--- SOURCE MATERIAL ---

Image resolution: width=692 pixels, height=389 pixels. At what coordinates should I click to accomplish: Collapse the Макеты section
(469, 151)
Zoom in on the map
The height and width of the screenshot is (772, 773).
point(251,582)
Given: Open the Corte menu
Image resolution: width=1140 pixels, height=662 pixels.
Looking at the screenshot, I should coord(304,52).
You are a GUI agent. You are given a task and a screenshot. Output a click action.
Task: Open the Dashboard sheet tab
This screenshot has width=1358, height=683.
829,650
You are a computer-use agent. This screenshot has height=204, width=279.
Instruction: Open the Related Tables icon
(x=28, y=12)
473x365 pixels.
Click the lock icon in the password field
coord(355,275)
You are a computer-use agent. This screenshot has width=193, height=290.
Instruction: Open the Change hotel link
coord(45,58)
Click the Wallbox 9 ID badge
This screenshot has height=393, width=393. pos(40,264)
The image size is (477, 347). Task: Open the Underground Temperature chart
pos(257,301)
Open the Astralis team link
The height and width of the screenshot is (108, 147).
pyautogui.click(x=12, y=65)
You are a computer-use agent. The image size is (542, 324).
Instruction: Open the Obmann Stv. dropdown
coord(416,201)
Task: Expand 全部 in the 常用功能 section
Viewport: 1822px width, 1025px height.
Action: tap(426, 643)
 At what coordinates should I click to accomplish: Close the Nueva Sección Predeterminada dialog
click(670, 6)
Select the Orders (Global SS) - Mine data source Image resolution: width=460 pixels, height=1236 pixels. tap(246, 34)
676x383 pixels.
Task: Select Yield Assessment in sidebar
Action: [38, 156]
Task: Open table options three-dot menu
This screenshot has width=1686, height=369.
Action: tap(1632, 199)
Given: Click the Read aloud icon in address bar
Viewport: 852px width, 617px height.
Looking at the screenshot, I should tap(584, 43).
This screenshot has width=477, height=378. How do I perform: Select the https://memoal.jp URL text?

---

> _TASK_
Reproduce the listing verbatim, starting with its first line and stopping after the line that contains "Looking at the screenshot, I should coord(304,52).".

> _SOLUTION BELOW_
Image resolution: width=692 pixels, height=389 pixels. At what coordinates should I click to accomplish: Collapse the Макеты section
(469, 151)
Zoom in on the map
The height and width of the screenshot is (772, 773).
point(251,582)
Given: Open the Corte menu
Image resolution: width=1140 pixels, height=662 pixels.
Looking at the screenshot, I should coord(304,52).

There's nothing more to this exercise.